Os números são positivos para o Brasil, que tem plena consciência de que o mercado russo é bastante exigente. Uma prova disso são as inúmeras restrições que o país impõe à carne suína brasileira. Na semana passada, por exemplo, a Rússia suspendeu as compras de produtos de 10 frigoríficos brasileiros. Foram constatados “descumprimentos generalizados e alguns particulares” de normas sanitárias e inspeções revelaram a presença de ractopamina (uma substância para estimular o crescimento muscular dos animais proibida na Rússia) na carne de porco à venda no Brasil. Tal restrição, de acordo com o presidente da Abipecs, Rui Vargas, já foi solucionada. Mas até quando? Porque este mercado tão imprevisível ainda é tão valorizado pelo agro brasileiro?

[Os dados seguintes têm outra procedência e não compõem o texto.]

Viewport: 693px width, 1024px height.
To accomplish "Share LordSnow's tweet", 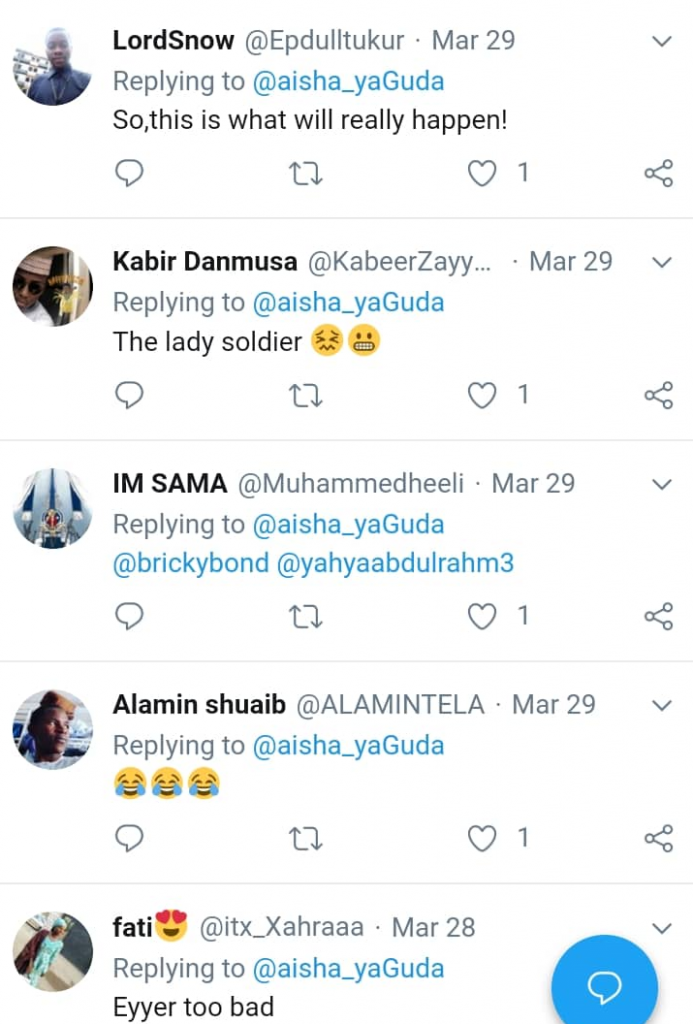I will coord(658,174).
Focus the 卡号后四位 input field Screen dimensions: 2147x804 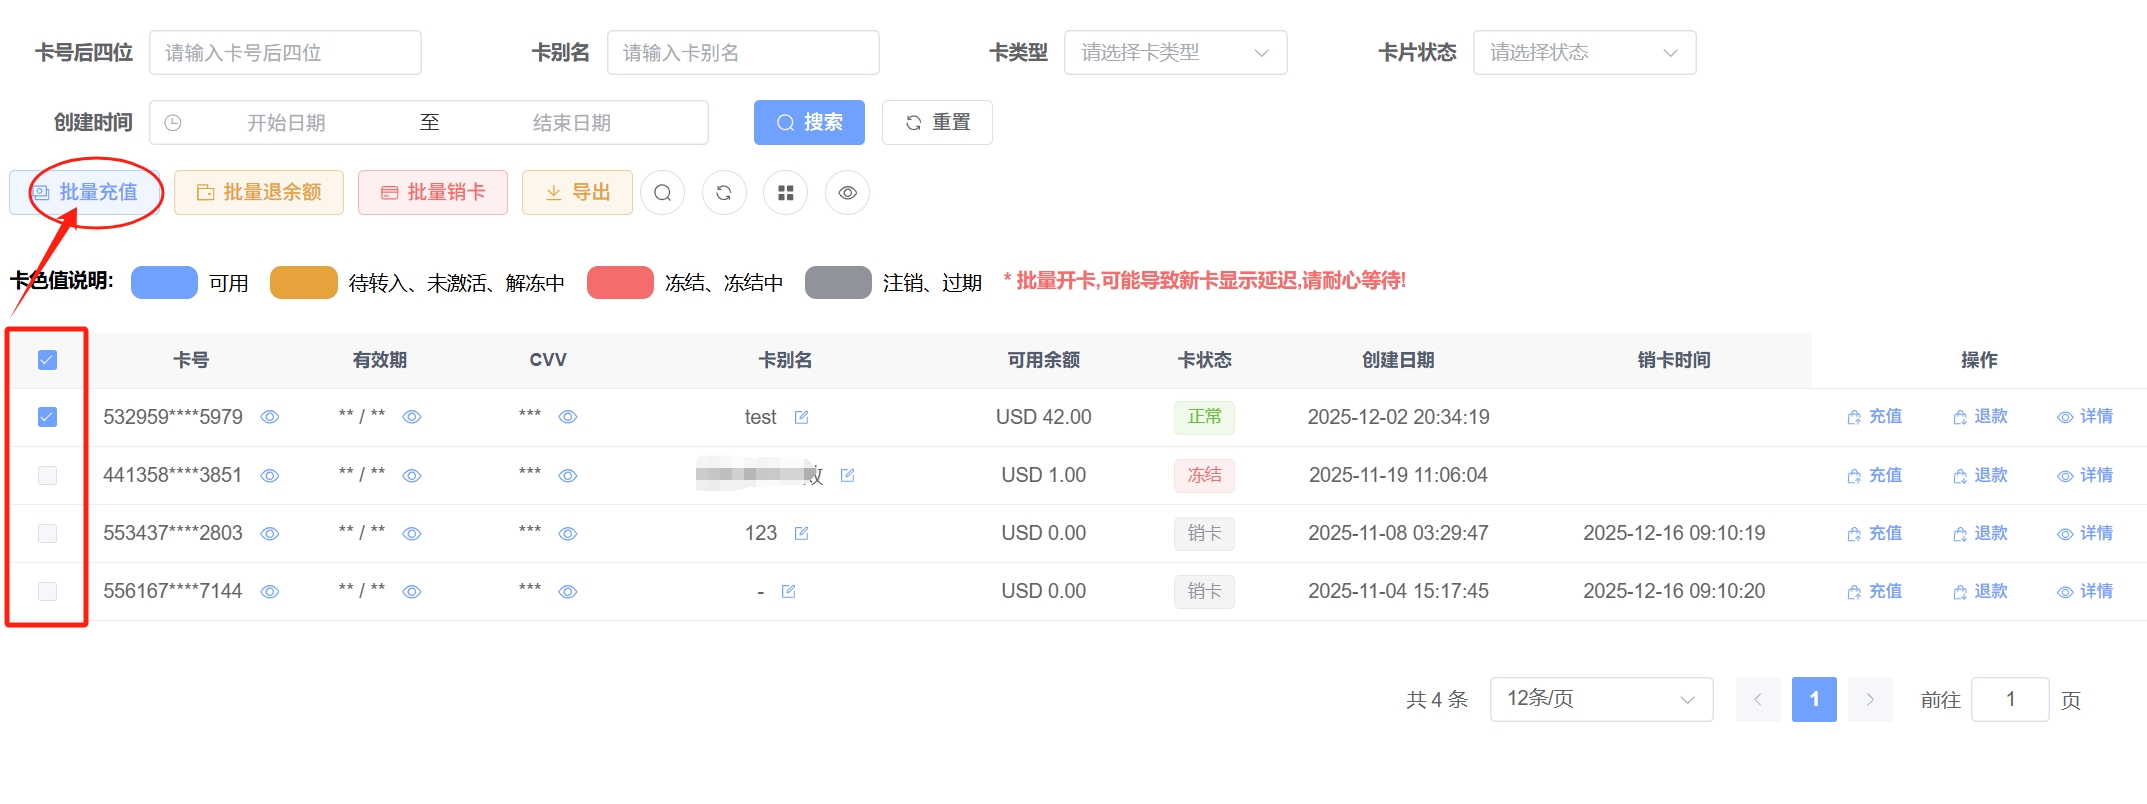tap(285, 53)
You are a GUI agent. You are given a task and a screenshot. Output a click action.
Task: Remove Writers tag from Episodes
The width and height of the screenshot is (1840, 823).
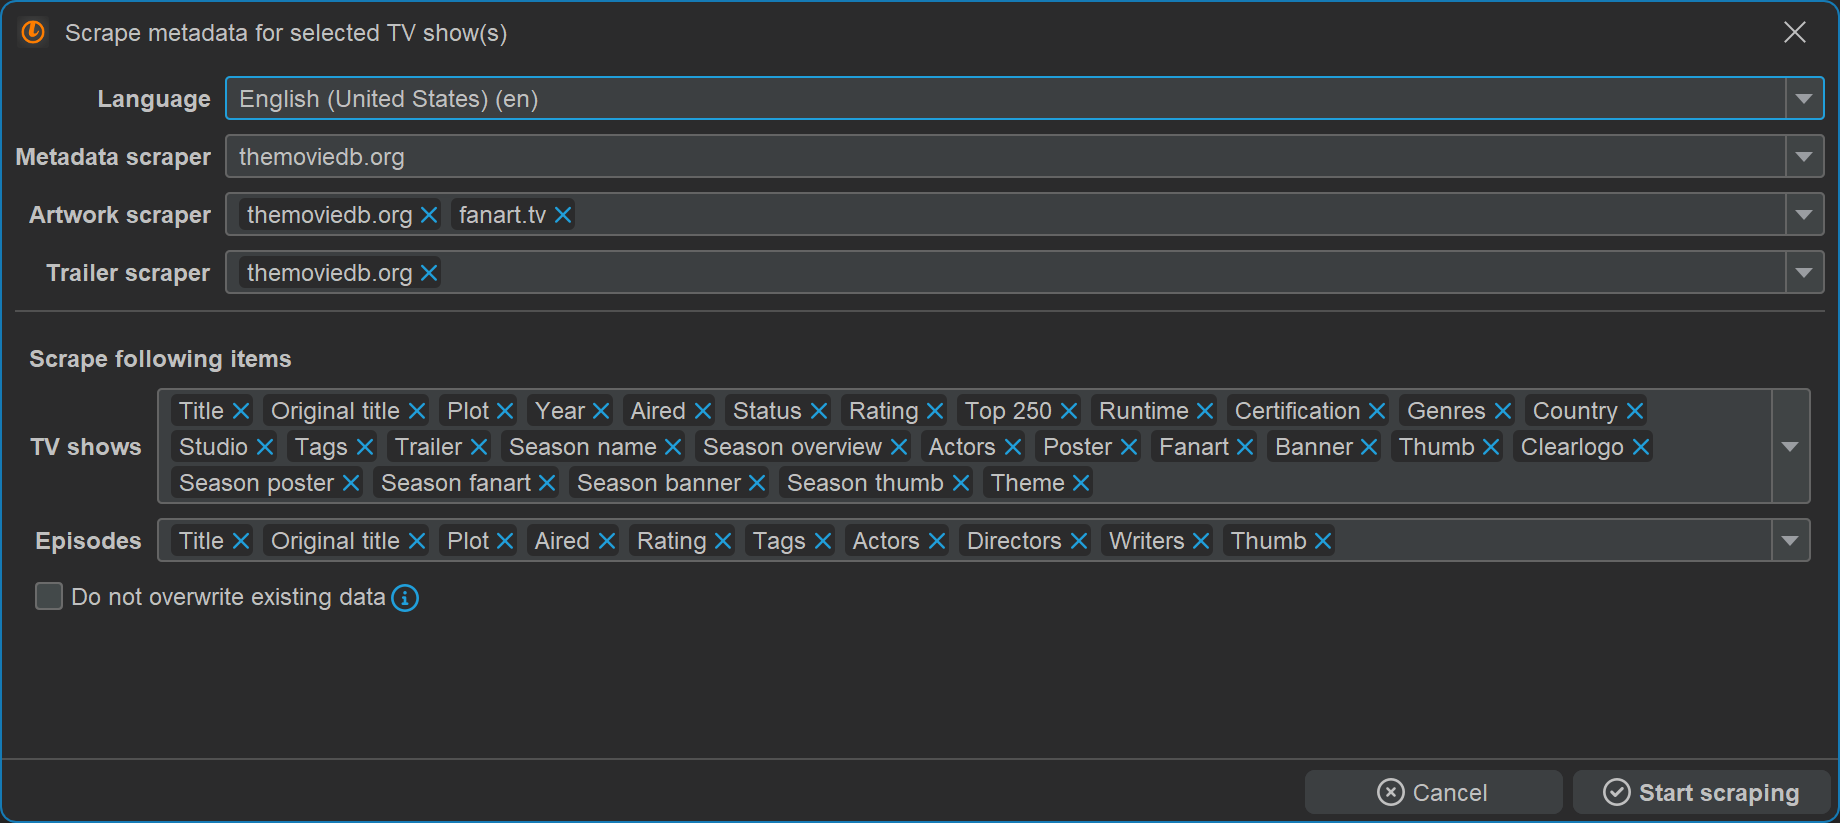1201,541
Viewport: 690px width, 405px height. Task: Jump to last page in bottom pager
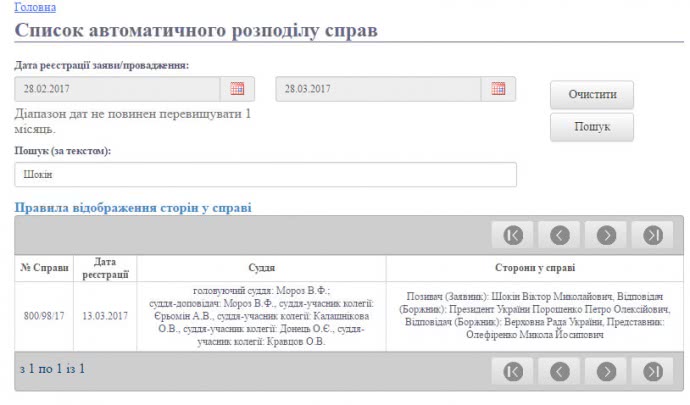tap(652, 371)
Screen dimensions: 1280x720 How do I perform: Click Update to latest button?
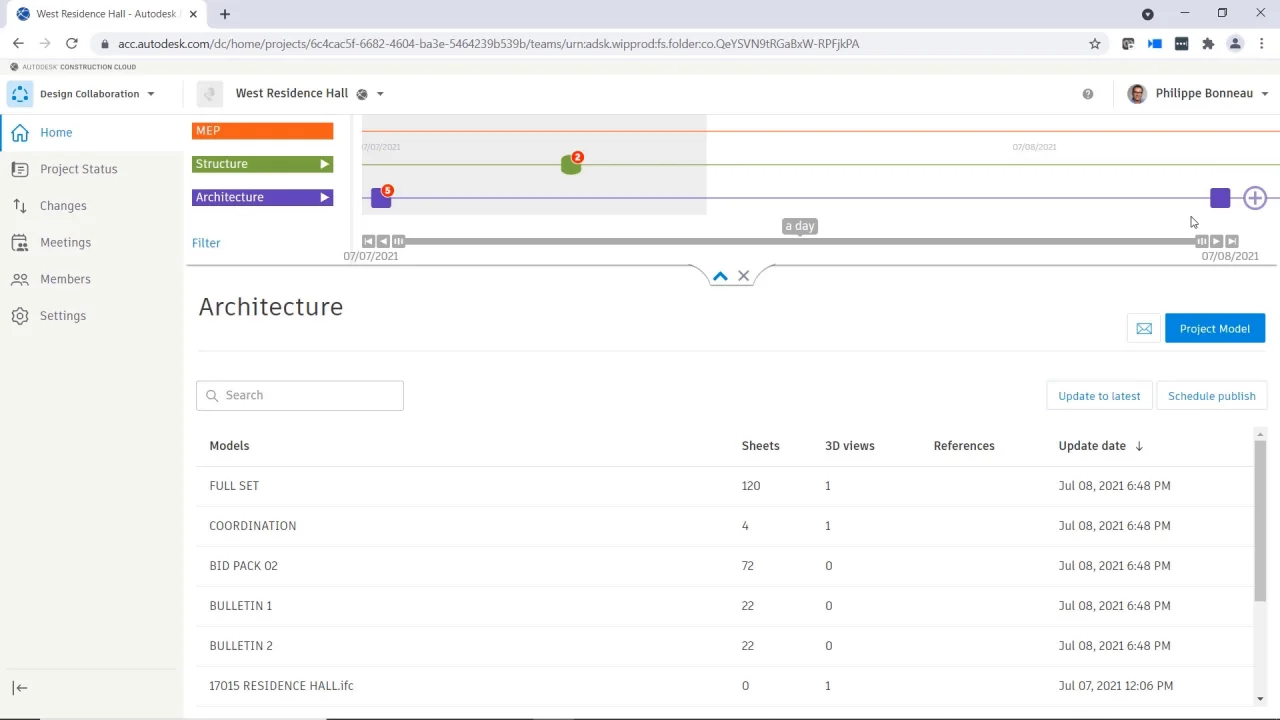click(1099, 396)
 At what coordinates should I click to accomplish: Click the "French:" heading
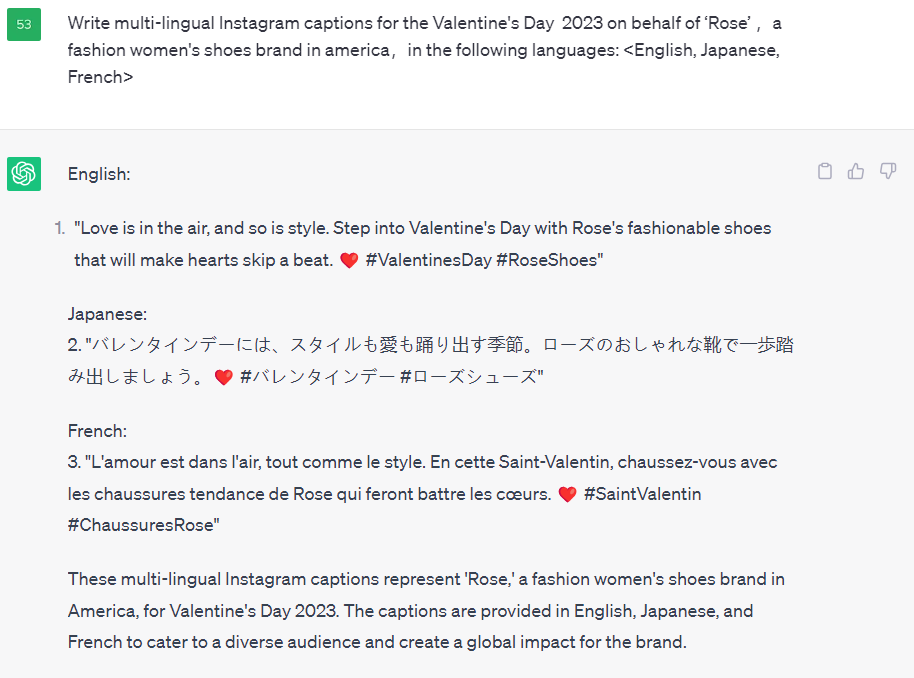click(x=97, y=431)
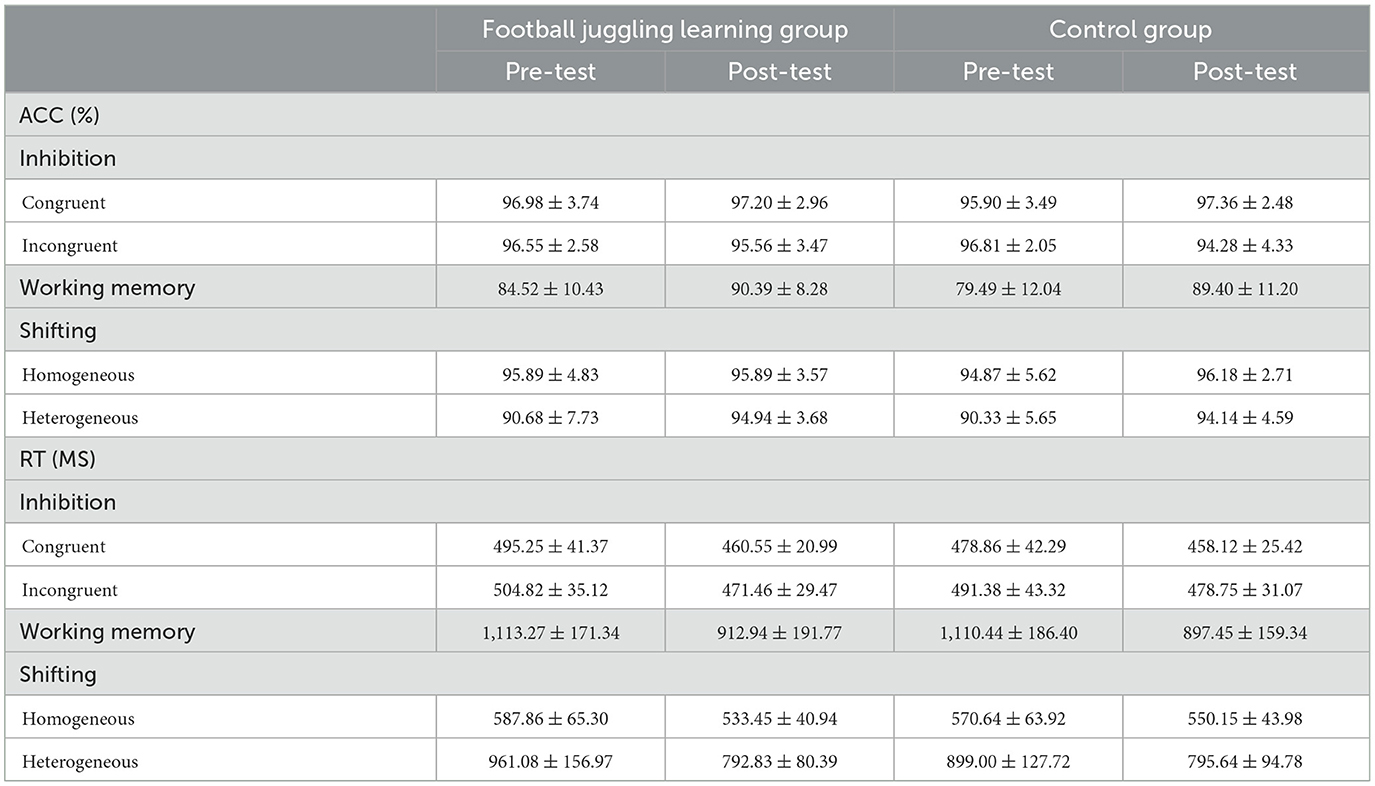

A resposta é simples, na opinião de Vargas. Apesar do Brasil sempre almejar a abertura de novos mercados para a carne suína, existe um fator crucial para manter os russos sempre na pauta das negociações: o preço. “A Rússia paga bem pelo produto brasileira. E quem paga bem, exige mais”. 

Atualmente Brasil é o segundo maior exportador de carne de porco e aves para a Rússia. No ano passado, as empresas brasileiras forneceram 124,4 mil toneladas destes produtos no valor de quase US$ 400 milhões.